TUALATIN, OR--(Marketwired - Jun 19, 2013) - The makers of MEEP, an Android-based tablet for kids, are speaking out on a new study that shows that parents are becoming increasingly supportive of tablet use among kids. The research indicates that parents are in favor of the use of educational technology in schools, believing that incorporating these gadgets into normal classroom curriculum may have the ability to cut across the digital divide that stems from socioeconomic boundaries.
The findings illustrate that students' access to mobile devices and other technology is more dependent on the parents' attitude toward mobile learning than it is on the family's income.

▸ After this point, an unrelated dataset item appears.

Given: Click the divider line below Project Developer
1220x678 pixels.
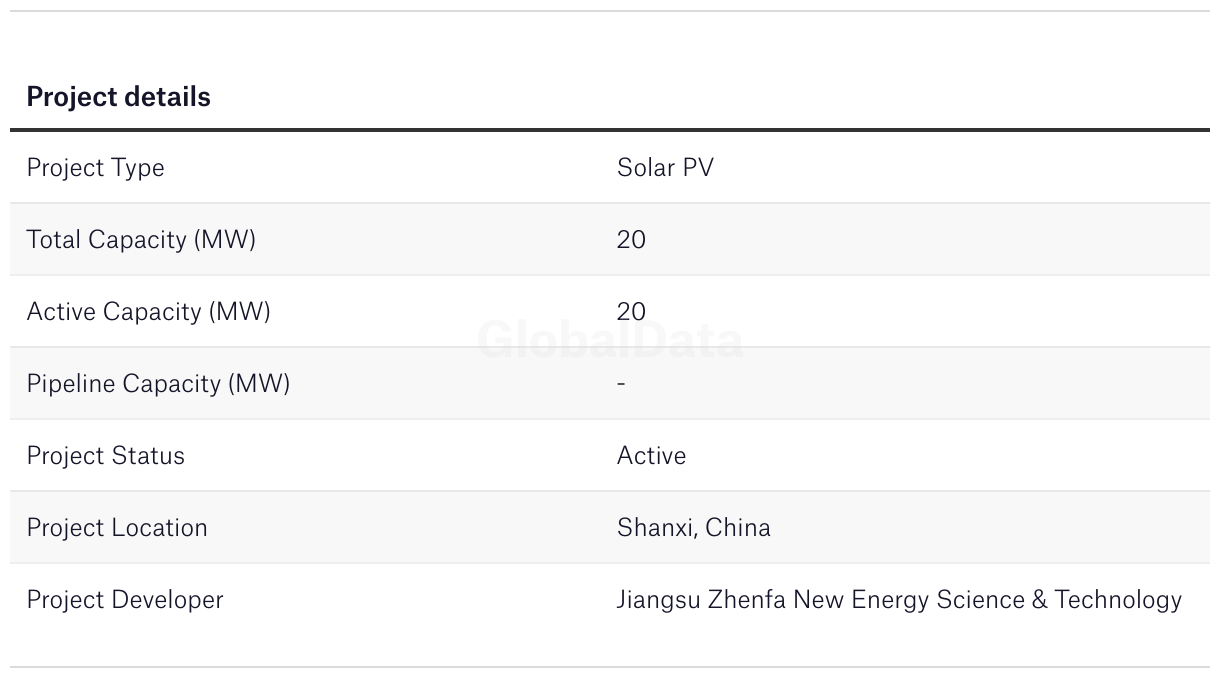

The report was published by Grunwald Associates and the Learning First Alliance, with support from AT&T. The data shows that more than four out of five K-12 students use some sort of computing device at least occasionally. This includes tablets, laptops, and smartphones. The sample was comprised of nearly 2,400 responses.

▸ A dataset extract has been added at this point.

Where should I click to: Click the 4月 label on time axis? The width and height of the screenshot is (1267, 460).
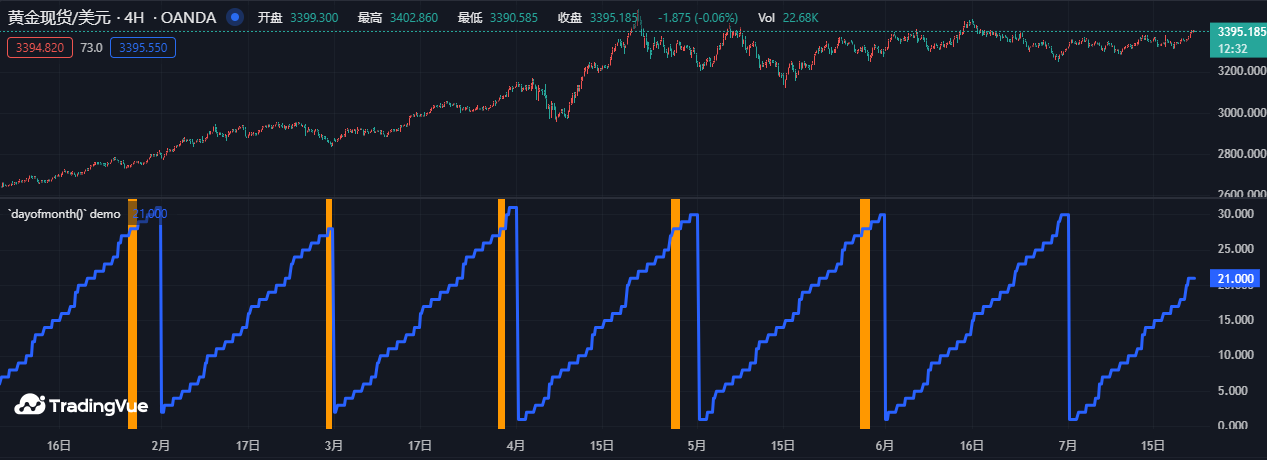pos(515,445)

While there was some proven link between parental income and the 18 percent of pupils who did not use these devices in the home, more than half of those students who did not play with electronics were found to live in a home where parents were in possession of such tools.
Therefore, the researchers believe that the cause of the non-use by these children is "some other reason that probably revolves around the attitudes of parents and, by extension, the students toward the smartphone." Peter Grunwald, the president and founder of Grunwald Associates, a research firm that focuses on ed-tech projects, states, "The ubiquity of mobile technology in everyday life, I think, comes through loud and clear in this study. Families own multiple devices, even families that are not well off."
The majority of parents surveyed as part of the study stated that they felt mobile devices could become a useful and positive educational tool for their students. Roughly 45 percent of parents noted that they had or were planning to purchase a mobile device in order to support their son or daughter's learning. Fifty-six percent stated that they would feel willing to buy a mobile device if their child's school required it. Roughly half of the parents questioned who high school-aged kids stated that their children brought smartphones to school. The attitude of respondents toward mobile learning was influenced by whether their son or daughter was able to experience mobile learning at school.
The makers of MEEP, a kid-friendly tablet, understand the supportive nature that most of these parents felt toward mobile learning stating, "We're at the very advent of what tablets can do, but it's natural for parents to want their kids to have access in schools. Tablets provide a wide range of services via education, reading, music, and entertainment. The amount of educational apps available for the Meep and other tablets is amazing." MEEP encourages schools to continue incorporating mobile learning into the traditional classroom curriculum.
The MEEP is an Android-based tablet designed for specifically for children. The device offers a range of entertainment options including games, books, music, and more. While kids love to play with their own tablet, parents also enjoy the tool because of its robust parental controls. Moms and dads can determine what their child can do as they use their tablet, as well as how much time they can spend enjoying the device.